You should be comfortable writing basic CUDA kernels and launching them with a grid/block configuration.
The global memory bottleneck
Matrix multiplication is the most important operation in scientific computing and deep learning. Multiplying two N x N matrices requires 2N³ floating-point operations (N³ multiply-adds). A naive implementation reads each element from global memory far more often than necessary.
Consider C = A * B where all matrices are N x N. To compute one element C[row][col], the kernel reads an entire row of A and an entire column of B. That is 2N reads from global memory for 2N FLOPs. The arithmetic intensity is 2N / (2N * 4 bytes) = 0.25 FLOPs/byte for FP32. On an A100 with 2039 GB/s bandwidth and 19.5 TFLOPS peak, the memory system can only feed about 500 GFLOPS of useful compute. That is 2.5% utilization.

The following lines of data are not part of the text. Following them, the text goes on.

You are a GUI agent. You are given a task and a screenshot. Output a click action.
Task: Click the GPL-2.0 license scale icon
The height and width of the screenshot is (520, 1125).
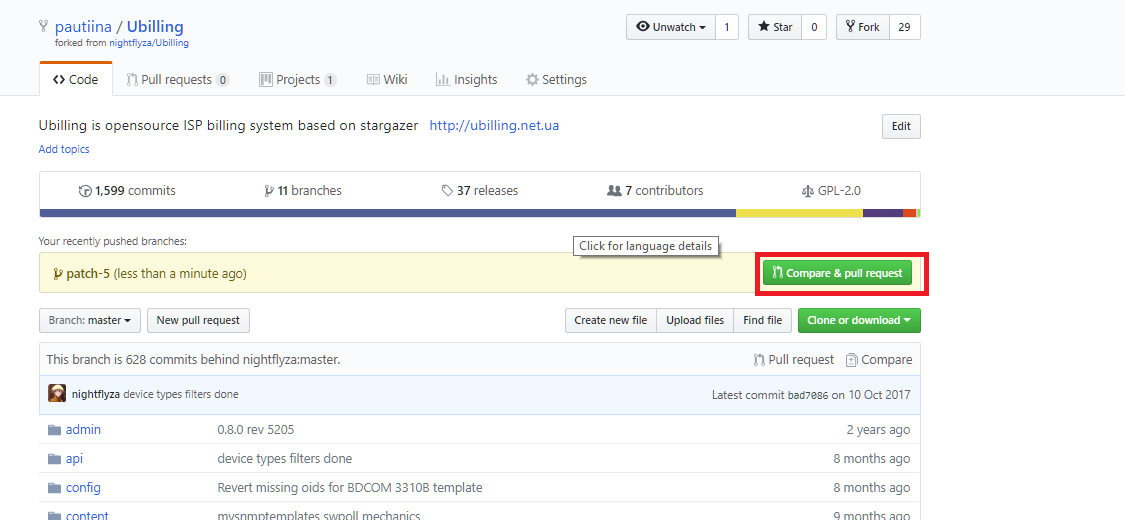[x=808, y=191]
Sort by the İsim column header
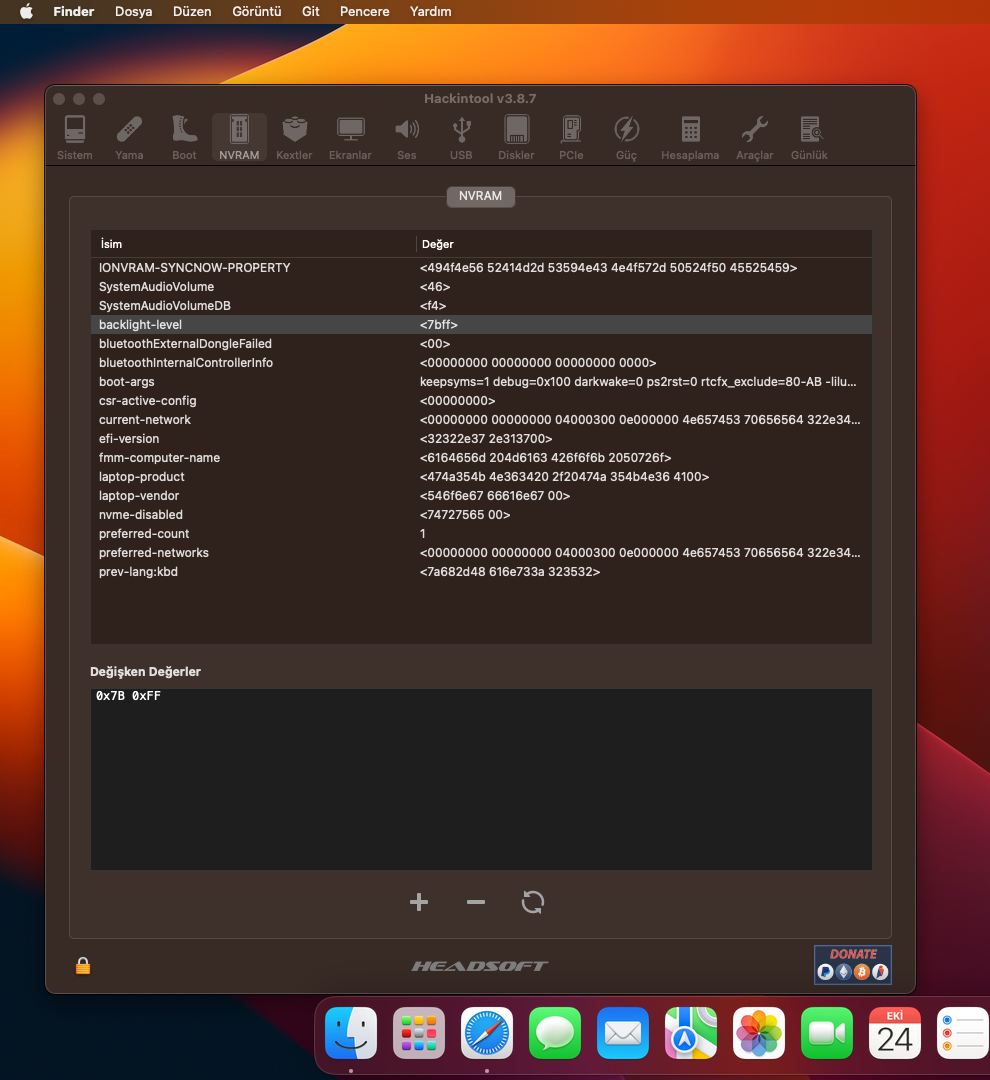 (252, 244)
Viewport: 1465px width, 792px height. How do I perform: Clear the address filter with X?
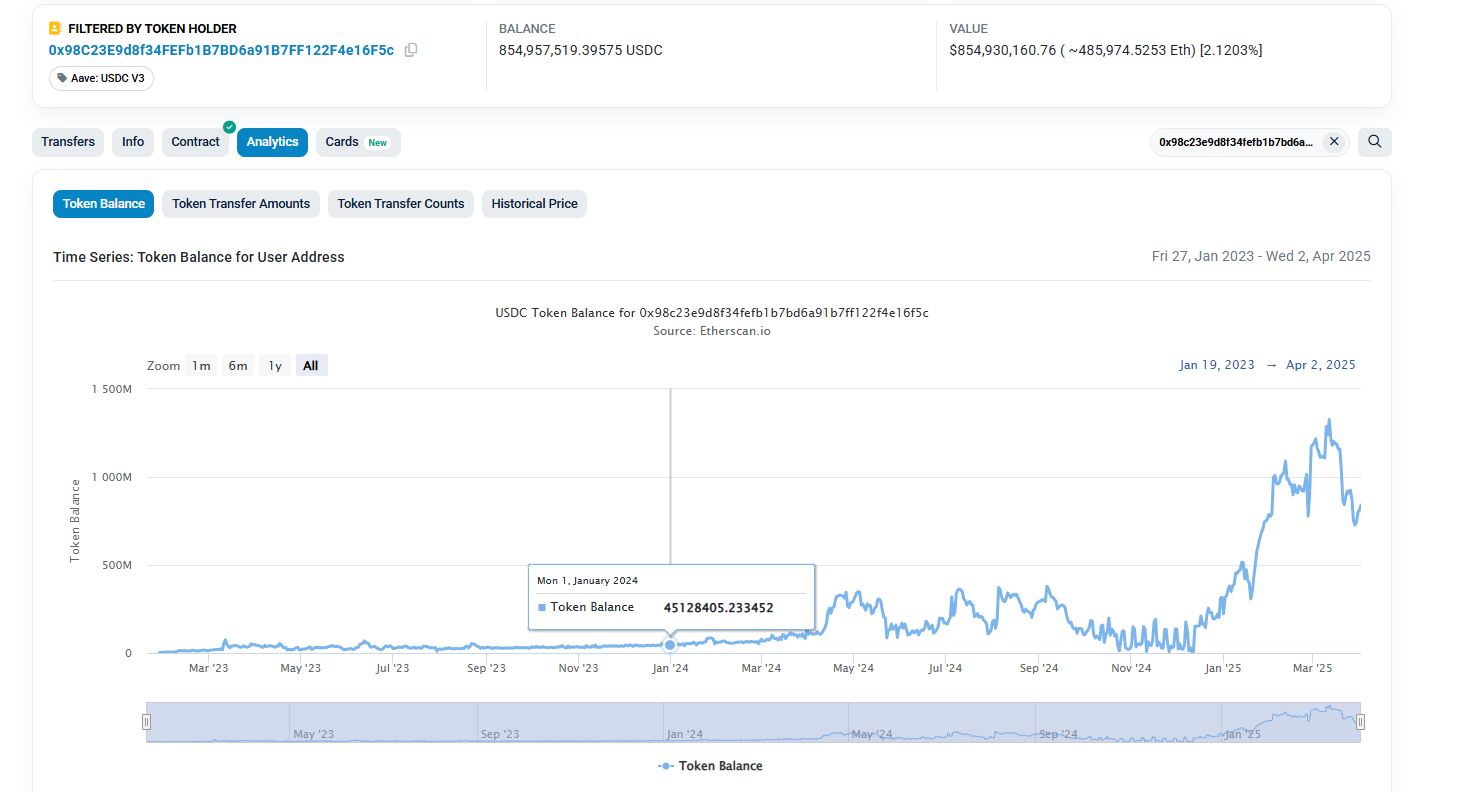pyautogui.click(x=1333, y=142)
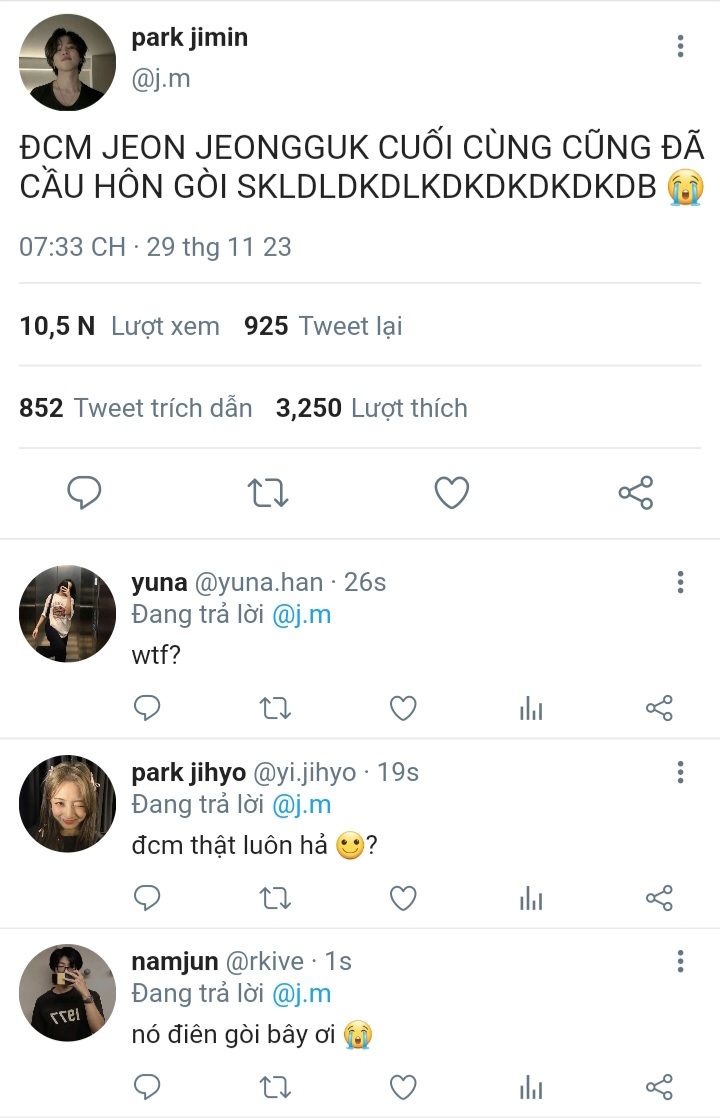
Task: Reply to yuna's "wtf?" comment
Action: (147, 709)
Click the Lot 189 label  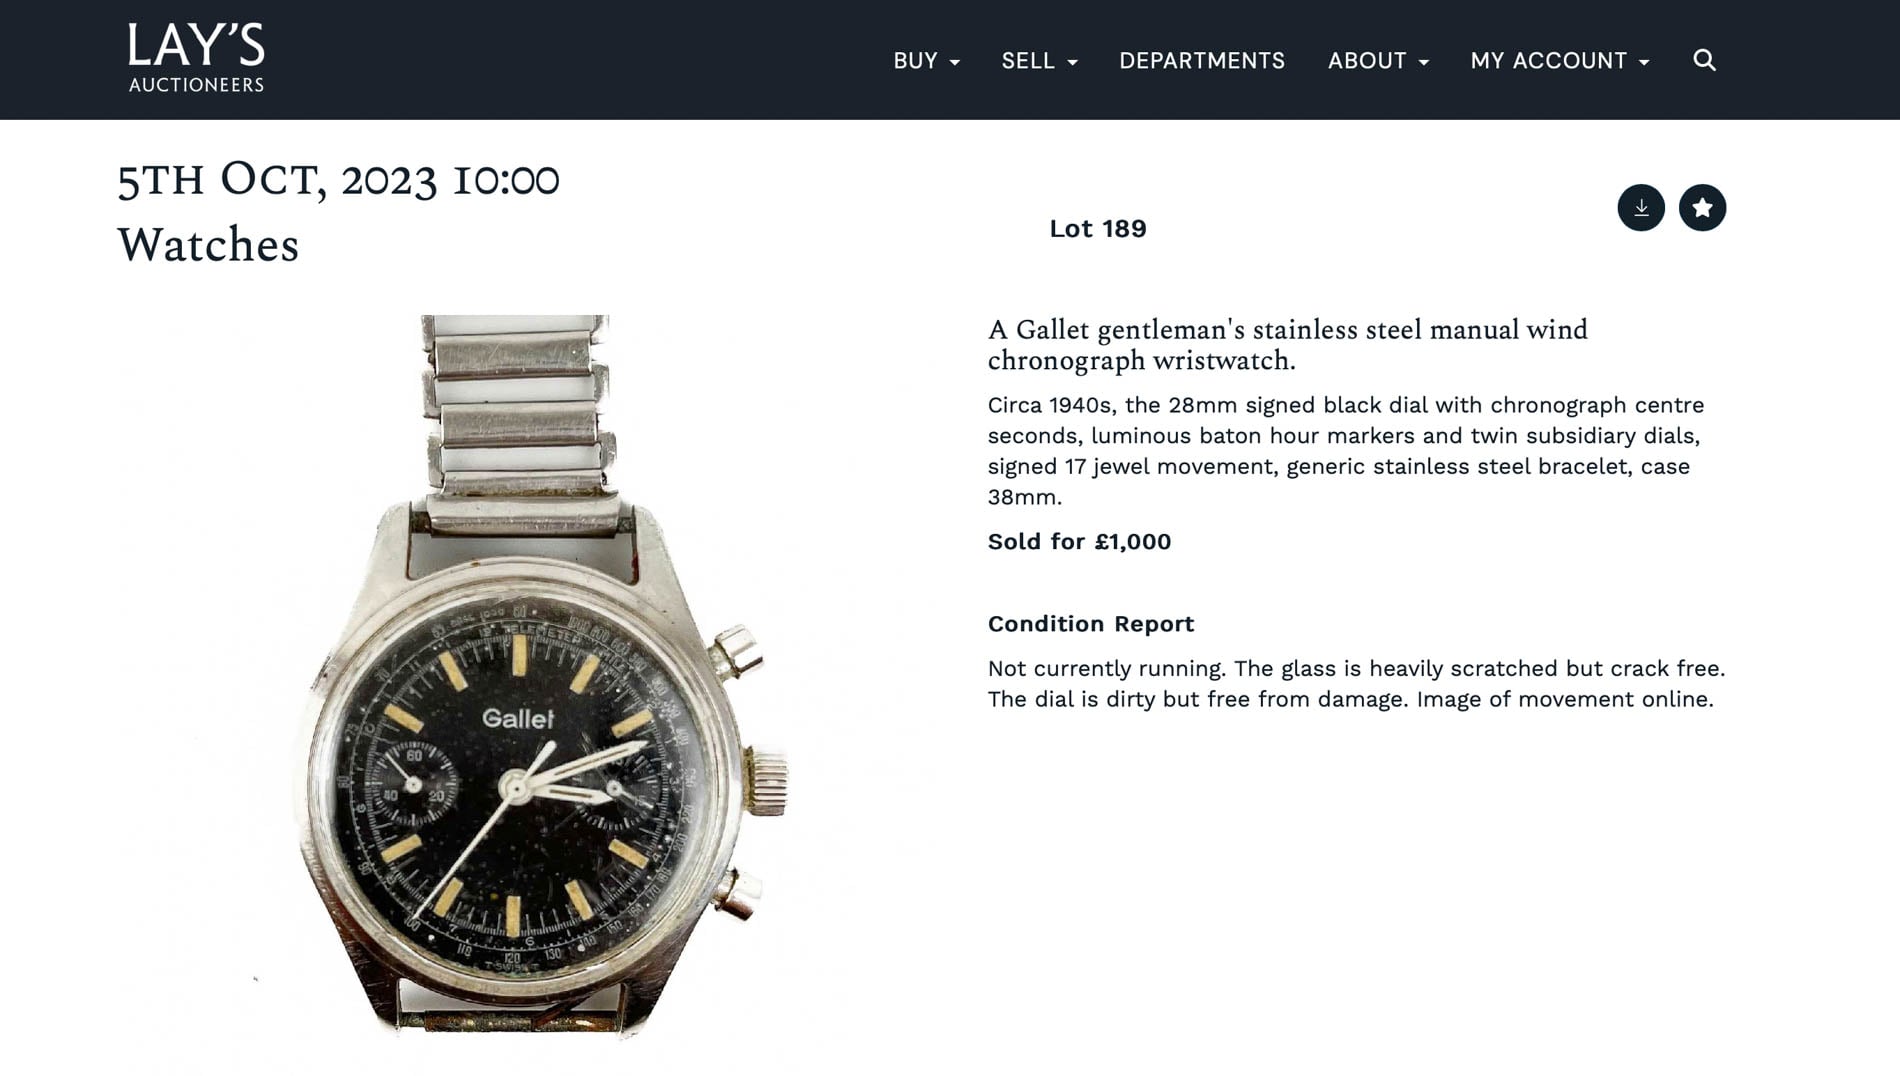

The problem is not the arithmetic. The problem is that every thread re-reads data that other threads in the same block have already loaded. Shared memory fixes this by letting threads cooperate: load a chunk once, reuse it many times.
What shared memory gives you
Shared memory is an on-chip SRAM that sits physically next to the compute units. It provides roughly 19 TB/s of bandwidth on an A100 (compared to 2 TB/s for global memory). The tradeoff: it is small (up to 164 KB per SM on Ampere, configurable) and scoped to a single thread block.
Key properties:
- Low latency: roughly 20-30 cycles versus 200-400 cycles for a global memory miss.
- High bandwidth: each SM has 32 banks that can each serve one 4-byte word per cycle.
- Block-scoped lifetime: data in shared memory is visible to all threads in the same block and is destroyed when the block finishes.
- Programmer-managed: you explicitly load data into shared memory and synchronize threads.
The programming model is straightforward. Declare shared memory with __shared__, load from global memory, call __syncthreads(), then read from shared memory.
Tiling: the core idea
Tiling splits the computation into small tiles that fit in shared memory. Instead of each thread independently reading a full row and column from global memory, threads in a block cooperatively load a tile of A and a tile of B into shared memory, compute a partial result, then move to the next tile.
graph LR
subgraph "Global Memory"
A["Matrix A (N x N)"]
B["Matrix B (N x N)"]
end
subgraph "Step 1: Load tile 0"
SA1["Shared A tile
(TILE x TILE)"]
SB1["Shared B tile
(TILE x TILE)"]
end
subgraph "Step 2: Load tile 1"
SA2["Shared A tile
(TILE x TILE)"]
SB2["Shared B tile
(TILE x TILE)"]
end
subgraph "Registers"
C["Partial sum for C
accumulates across tiles"]
end
A -->|"block cooperatively loads"| SA1
B -->|"block cooperatively loads"| SB1
SA1 -->|"compute partial product"| C
SB1 -->|"compute partial product"| C
A -->|"next tile"| SA2
B -->|"next tile"| SB2
SA2 -->|"accumulate"| C
SB2 -->|"accumulate"| C
For an N x N matrix with tile size T, each element of A and B is loaded from global memory N/T times instead of N times. That is a T-fold reduction in global memory traffic. With T = 32, the arithmetic intensity jumps from 0.25 to 8 FLOPs/byte, enough to reach several TFLOPS on modern hardware.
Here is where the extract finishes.